Gestellte Aufgabe 1:
Schreibe den nachfolgenden Text über Achim Reichels Autobiografie vollständig und ohne jede Änderung ab.

Ausgewählter Text:
══════

Hamburg. Hamburger Musiker veröffentlicht Autobiografie „Ich hab das Paradies gesehen“ und liest daraus beim Harbour Front Literaturfestival.
„Sie hatte einen schlanken Hals und einen wundervoll geschwungenen Körper. In meiner Phantasie sah ich uns bereits in verzückter Umarmung abenteuerliche Verrenkungen anstellen“, schreibt Achim Reichel über sein erstes Mal. Allerdings: Gemeint ist keine Frau, sondern eine Gitarre. Die, mit der alles anfing: Seine Karriere, die nun schon fast 60 Bühnenjahre währt, die ihn um die ganze Welt führte und bis an die Spitze der Charts.
Ein Hamburger Jung, geboren in Wentorf, aufgewachsen auf St. Pauli, mit Blick auf Hafen und Fischmarkt. Statt in die Fußstapfen des Vaters zu treten und zur See zu fahren, wählte Reichel, infiziert vom Rock ‘n’ Roll eines Bill Haley und Little Richard, die Musik. Wie es dazu kam und was daraus bis heute wurde, erzählt er nun in seiner Autobiografie „Ich hab das Paradies gesehen“, die er am 12. und 13. September im Rahmen des Harbour Front Literaturfestivals in der Elbphilharmonie vorstellt. Beide Termine sind ausverkauft.

══════

Bereitgestellte Daten:
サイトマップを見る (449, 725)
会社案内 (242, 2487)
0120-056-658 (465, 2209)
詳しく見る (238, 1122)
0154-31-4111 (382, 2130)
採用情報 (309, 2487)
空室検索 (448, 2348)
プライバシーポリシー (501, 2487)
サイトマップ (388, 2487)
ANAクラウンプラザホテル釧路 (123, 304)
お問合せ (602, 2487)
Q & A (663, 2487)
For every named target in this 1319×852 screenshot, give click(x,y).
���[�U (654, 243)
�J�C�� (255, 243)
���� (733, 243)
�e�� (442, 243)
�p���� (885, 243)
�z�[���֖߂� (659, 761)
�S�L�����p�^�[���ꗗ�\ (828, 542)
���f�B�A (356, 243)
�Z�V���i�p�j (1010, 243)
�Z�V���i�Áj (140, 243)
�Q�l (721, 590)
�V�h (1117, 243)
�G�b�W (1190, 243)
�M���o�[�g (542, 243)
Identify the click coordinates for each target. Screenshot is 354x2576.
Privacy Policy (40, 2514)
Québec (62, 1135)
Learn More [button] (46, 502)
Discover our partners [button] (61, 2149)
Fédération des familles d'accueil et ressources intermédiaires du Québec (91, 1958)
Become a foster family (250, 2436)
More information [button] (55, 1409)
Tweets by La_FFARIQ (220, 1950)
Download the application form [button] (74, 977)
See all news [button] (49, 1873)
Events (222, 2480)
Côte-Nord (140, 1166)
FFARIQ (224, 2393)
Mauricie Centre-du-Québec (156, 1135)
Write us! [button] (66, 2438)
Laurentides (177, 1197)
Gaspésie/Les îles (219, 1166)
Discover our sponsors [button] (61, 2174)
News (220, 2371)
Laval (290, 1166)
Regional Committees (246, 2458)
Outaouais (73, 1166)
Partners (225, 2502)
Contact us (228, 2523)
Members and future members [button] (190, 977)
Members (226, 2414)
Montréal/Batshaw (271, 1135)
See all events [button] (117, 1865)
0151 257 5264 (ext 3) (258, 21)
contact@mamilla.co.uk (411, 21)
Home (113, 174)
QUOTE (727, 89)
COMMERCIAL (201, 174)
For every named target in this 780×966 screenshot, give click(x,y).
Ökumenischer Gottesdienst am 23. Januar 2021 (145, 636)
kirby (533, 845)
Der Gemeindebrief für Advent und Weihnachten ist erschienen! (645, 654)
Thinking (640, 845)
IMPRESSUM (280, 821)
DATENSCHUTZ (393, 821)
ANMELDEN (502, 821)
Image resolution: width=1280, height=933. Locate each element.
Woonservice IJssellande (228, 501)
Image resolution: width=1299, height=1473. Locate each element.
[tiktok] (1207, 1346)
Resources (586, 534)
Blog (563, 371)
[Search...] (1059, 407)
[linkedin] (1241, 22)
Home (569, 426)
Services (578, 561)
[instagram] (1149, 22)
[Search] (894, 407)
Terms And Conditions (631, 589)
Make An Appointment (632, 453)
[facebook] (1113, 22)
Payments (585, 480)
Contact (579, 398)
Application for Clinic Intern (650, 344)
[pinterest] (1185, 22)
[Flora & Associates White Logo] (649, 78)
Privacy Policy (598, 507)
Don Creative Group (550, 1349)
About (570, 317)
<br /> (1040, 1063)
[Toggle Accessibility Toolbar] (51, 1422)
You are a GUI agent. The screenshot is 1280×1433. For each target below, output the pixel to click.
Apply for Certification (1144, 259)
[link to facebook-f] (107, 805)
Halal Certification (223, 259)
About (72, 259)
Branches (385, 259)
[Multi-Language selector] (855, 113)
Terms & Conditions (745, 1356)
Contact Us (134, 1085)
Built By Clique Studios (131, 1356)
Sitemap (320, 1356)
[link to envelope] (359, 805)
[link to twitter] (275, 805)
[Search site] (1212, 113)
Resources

══════

Gestellte Aufgabe 2:
Suche in den obigen Datensätzen alle Zeilen heraus, in denen die Zeichenfolge „target“ vorkommt, und gib jede davon wortgetreu wieder.

Antwort zur Aufgabe 1:
Hamburg. Hamburger Musiker veröffentlicht Autobiografie „Ich hab das Paradies gesehen“ und liest daraus beim Harbour Front Literaturfestival.
„Sie hatte einen schlanken Hals und einen wundervoll geschwungenen Körper. In meiner Phantasie sah ich uns bereits in verzückter Umarmung abenteuerliche Verrenkungen anstellen“, schreibt Achim Reichel über sein erstes Mal. Allerdings: Gemeint ist keine Frau, sondern eine Gitarre. Die, mit der alles anfing: Seine Karriere, die nun schon fast 60 Bühnenjahre währt, die ihn um die ganze Welt führte und bis an die Spitze der Charts.
Ein Hamburger Jung, geboren in Wentorf, aufgewachsen auf St. Pauli, mit Blick auf Hafen und Fischmarkt. Statt in die Fußstapfen des Vaters zu treten und zur See zu fahren, wählte Reichel, infiziert vom Rock ‘n’ Roll eines Bill Haley und Little Richard, die Musik. Wie es dazu kam und was daraus bis heute wurde, erzählt er nun in seiner Autobiografie „Ich hab das Paradies gesehen“, die er am 12. und 13. September im Rahmen des Harbour Front Literaturfestivals in der Elbphilharmonie vorstellt. Beide Termine sind ausverkauft.

Antwort zur Aufgabe 2:
For every named target in this 1319×852 screenshot, give click(x,y).
Identify the click coordinates for each target. Screenshot is 354x2576.
For every named target in this 780×966 screenshot, give click(x,y).
You are a GUI agent. The screenshot is 1280×1433. For each target below, output the pixel to click.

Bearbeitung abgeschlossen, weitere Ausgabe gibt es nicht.